First, let’s celebrate the hero of the story – the American industrial maintenance professional. Their mission is one that keeps the lights on, the water flowing, and the plant producing. There are over 450,000 industrial maintenance workers in the U.S.  Every day they work with one goal in mind – preservation. Teams of highly skilled technicians deploy complex methods and sophisticated technologies to keep processes running at optimal levels. These high-performance maintenance teams have a direct correlation to quality, process performance, and availability – also referred to as OEE.

Over the last decade the jobs are getting more tough to work through.

Contributing Factors:

    • Budget cuts - The demand to reduce the costs of maintenance and operations continues to increase.
    • Obsolescence – Much of the electrical infrastructure in U.S. manufacturing is 20 years old or more. Replacement is not always an option, and maintenance teams are challenged to extend life cycle.
    • Change - New requirements for reliability and safety, as well as smart technologies and communication standards, are making modernization initiatives more difficult.
    • Workforce – Much of the thought leadership for maintenance and reliability was developed in the 60s and 70s. The knowledge of those workers retiring today is not being transferred fast enough to the next generation.

Starting a reliability-oriented motor program can be a daunting task in this environment. However, there are straightforward steps you can take to cut through bureaucracy and increase odds of success.
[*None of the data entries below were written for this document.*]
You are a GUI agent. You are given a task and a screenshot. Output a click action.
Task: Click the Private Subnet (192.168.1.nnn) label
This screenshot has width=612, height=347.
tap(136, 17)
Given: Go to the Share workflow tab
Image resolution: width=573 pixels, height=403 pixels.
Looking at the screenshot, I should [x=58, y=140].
Making the case to invest in a motor reliability program

Many motor reliability initiatives begin as a proposal to start a vibration program or another form of condition-based maintenance. Proposals are usually written based on the cost to implement instead of the expected impact, which is often the root problem of a stalled or dismantled program. Getting a program off the ground today requires a more extensive business case.
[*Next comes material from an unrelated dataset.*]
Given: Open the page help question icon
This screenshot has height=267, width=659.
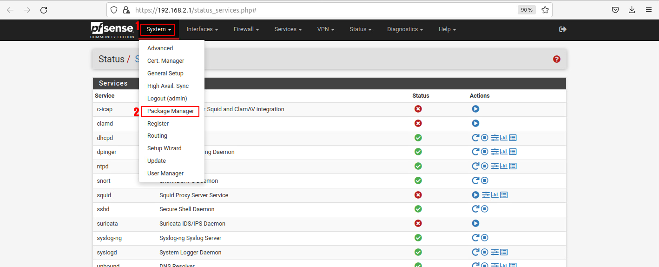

Starting a new program in this environment requires more early work to:

    • Align objectives - Identify cascading objectives. Clearly correlate the objectives of manufacturing, maintenance and your motor program.
    • Confirm financial and metrics guidelines – Understand the budget and financial constraints. Define the key metrics and means of measurement to support these objectives.
    • Provide justification – Conduct the required analysis to substantiate objectives. Define the expected change in hard dollar terms.
    • Increase credibility - Develop a professional body of knowledge to support the program, including definitions, methods and benchmarks.